EXERCISE SET
a. Answer these questions from the thread on programmer hiring and pay:
(i) How much does a contracting/consulting shop take off the top?
(ii) What fraction of the favorite professor's data structures class supposedly failed?
(iii) What amount are starting compensation packages for new graduates at the big Silicon Valley companies breaking?
b. Swap "Acrobat" for "Photoshop" in the listing, rewriting everything from the line containing "Task: Collapse the" down to the line containing "Action: tap(516, 75)" and leaving the rest unchanged.

SUPPLIED PASSAGE
start

A paycheck now: Join a contracting/consulting shop which takes a third off the top.
While learning new technologies is fun and neat, with anything trendy where the meat is in the mechanics of how you do things not what you're doing you will be competing with young guys who can get the job done well enough and are more enthusiastic, compliant, and willing to work for less money.
It depends on how you define 'programmer'.
Most people could learn to do trivial (count 1 to 10 in a loop) and simple things.
OTOH less than 1% of professional programmers whose resumes are filtered by recruiters paid on contingency have all the aptitudes necessary to do well in the commercial environments I work on (I think a larger percentage of engineers are good, although most of them already have jobs and are likely to join a former co-worker at a place which has been verified to be good when that becomes sub-optimal and not go through a recruiter).
Those aptitudes are
1. The ability to think logically, identify edge conditions, and express that
2. The ability to deal with indirection
3. The ability to apply knowledge to engineering problems.
4. The ability to grasp parallelism
I have a set of questions covering these which changes some with time. There aren't any trick questions here - engineers which do well tend to make it through the first question in under 10 minutes and the rest under 5 after which we can talk about their work history and other things. When I was young and naive I caved to management and overlooked a few problems but have since learned my lesson. People you don't want to hire can spend 45 minutes on one and not get to an answer.
Such things should be pre-requisites for a computer science degree but aren't because too many people fail when they are and that's bad for the department's cash flow.
My favorite professor taught data structures with her TAs linking students code into their automated test suites with grades based on whether their code actually worked. Supposedly 1/3 of the class failed. Graduates of that program were generally worth hiring.
She was replaced by a more lax instructor that didn't do that and our hire rate went way down.
Where are you guys seeing 6 figure pay? The only positions companies seem to have are very junior positions, for $60k at best. Often they want so much experience and so many skills that the position isn't really junior, but they call it that so they can pay less.
Starting compensation packages at the big silicon valley companies (Apple, Google, Facebook) for new graduates are breaking $100K
http://www.netpaths.net/blog/starting-salaries-of-top-technology-companies-apple-google-microsoft-facebook/
Every mid-career position doing systems software I've talked to people about over the last decade in Boulder, CO; Seattle, WA; and Silicon Valley has paid better than that.
Senior staff and principal engineer roles (actual as opposed to title inflation side effects, with technical leadership responsibilities and 15+ years of experience getting there) are breaking $200K in Seattle and the SF Bay Area - often with much of that stock, although with privately held companies it can be all cash.

end

RECORDS SHOWN
start

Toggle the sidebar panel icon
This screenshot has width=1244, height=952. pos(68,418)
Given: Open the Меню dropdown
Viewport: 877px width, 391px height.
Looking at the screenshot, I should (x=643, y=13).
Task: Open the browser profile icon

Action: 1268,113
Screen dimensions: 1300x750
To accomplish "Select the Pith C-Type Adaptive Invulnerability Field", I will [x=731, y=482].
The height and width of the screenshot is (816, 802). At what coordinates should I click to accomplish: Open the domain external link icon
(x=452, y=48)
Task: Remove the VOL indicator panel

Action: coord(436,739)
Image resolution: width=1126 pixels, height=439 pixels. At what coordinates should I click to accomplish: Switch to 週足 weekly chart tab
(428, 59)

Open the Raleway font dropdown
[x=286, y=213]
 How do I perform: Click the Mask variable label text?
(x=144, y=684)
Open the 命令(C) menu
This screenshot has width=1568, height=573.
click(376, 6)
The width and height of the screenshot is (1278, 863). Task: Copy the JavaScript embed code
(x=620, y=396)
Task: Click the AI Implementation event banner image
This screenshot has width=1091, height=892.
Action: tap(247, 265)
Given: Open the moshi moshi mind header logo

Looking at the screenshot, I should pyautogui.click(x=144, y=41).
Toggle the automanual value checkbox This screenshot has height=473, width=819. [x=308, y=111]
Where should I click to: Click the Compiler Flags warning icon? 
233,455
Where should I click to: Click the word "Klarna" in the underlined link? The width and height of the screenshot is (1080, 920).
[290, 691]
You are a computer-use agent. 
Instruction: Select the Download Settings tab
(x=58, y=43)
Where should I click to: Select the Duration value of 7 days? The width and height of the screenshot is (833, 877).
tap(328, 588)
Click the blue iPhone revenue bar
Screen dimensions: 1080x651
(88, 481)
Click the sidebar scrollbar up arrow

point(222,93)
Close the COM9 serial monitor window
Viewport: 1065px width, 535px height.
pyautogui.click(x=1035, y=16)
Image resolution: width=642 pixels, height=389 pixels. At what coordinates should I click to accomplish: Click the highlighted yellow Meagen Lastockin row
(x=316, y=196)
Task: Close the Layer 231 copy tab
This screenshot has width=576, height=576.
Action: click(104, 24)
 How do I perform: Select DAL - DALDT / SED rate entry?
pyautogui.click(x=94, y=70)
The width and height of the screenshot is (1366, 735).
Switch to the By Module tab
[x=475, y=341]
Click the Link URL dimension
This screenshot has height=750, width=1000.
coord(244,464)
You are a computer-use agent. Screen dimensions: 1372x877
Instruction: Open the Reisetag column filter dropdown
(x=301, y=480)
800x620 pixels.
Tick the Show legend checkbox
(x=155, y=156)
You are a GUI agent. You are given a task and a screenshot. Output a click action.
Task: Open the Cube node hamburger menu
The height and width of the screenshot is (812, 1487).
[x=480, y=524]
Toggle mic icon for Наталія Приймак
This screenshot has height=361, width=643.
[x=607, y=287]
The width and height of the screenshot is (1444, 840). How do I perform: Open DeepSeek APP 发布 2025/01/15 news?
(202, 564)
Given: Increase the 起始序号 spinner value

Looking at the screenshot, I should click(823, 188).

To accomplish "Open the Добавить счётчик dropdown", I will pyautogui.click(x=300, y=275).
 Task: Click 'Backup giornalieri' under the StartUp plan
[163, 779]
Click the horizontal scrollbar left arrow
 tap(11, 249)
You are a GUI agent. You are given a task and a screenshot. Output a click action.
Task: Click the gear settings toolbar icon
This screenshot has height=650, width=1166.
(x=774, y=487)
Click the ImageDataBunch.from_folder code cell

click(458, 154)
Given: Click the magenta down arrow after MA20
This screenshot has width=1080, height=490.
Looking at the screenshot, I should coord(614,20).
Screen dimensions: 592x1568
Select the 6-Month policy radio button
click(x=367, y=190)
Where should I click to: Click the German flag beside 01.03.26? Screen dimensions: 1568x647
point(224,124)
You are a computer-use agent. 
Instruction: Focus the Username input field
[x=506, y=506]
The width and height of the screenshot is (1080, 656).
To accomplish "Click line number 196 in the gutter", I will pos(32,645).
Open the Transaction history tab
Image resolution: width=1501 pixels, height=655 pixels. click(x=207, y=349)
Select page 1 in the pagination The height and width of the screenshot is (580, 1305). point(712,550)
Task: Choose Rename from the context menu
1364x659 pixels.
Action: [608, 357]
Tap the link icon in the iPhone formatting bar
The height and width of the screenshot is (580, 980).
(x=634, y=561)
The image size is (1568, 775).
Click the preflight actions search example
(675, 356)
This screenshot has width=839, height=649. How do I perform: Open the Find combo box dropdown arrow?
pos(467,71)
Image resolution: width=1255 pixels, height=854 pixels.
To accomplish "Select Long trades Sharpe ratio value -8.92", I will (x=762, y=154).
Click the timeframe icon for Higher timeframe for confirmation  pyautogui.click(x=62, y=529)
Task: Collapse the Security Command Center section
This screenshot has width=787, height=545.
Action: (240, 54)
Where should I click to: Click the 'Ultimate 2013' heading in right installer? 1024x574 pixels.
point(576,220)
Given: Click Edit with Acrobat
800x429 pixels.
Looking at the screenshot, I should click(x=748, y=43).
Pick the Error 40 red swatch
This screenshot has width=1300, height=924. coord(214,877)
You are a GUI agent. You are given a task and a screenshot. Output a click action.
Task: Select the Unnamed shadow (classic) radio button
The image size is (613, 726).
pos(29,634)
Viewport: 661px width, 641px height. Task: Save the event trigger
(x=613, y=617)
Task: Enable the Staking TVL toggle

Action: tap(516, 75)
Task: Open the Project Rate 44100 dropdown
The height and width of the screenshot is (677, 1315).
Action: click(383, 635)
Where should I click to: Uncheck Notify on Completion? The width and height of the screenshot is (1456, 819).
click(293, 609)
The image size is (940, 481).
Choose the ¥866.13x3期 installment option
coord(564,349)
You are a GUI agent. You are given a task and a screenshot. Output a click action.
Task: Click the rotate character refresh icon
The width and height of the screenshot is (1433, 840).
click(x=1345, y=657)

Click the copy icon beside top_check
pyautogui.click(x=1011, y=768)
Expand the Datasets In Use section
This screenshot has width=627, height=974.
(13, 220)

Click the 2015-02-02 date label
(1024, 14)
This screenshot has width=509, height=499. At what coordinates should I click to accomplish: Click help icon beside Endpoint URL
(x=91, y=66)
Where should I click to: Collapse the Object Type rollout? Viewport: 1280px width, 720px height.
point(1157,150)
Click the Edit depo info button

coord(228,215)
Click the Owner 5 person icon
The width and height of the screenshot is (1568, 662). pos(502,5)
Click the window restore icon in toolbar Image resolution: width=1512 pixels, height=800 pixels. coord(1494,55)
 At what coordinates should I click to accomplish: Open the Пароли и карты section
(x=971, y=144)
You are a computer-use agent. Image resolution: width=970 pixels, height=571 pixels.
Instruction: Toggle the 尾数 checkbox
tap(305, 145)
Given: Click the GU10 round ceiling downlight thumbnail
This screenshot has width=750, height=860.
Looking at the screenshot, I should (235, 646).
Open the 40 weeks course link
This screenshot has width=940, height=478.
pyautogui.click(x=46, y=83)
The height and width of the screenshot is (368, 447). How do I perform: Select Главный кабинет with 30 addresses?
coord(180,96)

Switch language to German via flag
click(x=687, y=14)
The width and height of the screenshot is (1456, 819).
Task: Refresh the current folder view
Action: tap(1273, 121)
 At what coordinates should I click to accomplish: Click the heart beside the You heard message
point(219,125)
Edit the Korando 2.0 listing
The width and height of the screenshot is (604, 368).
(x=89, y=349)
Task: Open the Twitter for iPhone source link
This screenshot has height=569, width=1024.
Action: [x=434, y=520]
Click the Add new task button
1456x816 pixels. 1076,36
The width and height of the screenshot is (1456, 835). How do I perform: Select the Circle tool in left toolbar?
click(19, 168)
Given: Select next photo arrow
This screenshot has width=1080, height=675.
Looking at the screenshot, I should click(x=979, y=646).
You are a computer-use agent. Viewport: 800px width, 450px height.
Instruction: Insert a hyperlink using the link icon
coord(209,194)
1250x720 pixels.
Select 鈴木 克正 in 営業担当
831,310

end

TASK ANSWERS
a.
(i) A third.
(ii) 1/3.
(iii) $100K.

b.
Task: Collapse the Security Command Center section
This screenshot has width=787, height=545.
Action: (240, 54)
Where should I click to: Click the 'Ultimate 2013' heading in right installer? 1024x574 pixels.
point(576,220)
Given: Click Edit with Photoshop
800x429 pixels.
Looking at the screenshot, I should click(x=748, y=43).
Pick the Error 40 red swatch
This screenshot has width=1300, height=924. coord(214,877)
You are a GUI agent. You are given a task and a screenshot. Output a click action.
Task: Select the Unnamed shadow (classic) radio button
The image size is (613, 726).
pos(29,634)
Viewport: 661px width, 641px height. Task: Save the event trigger
(x=613, y=617)
Task: Enable the Staking TVL toggle

Action: tap(516, 75)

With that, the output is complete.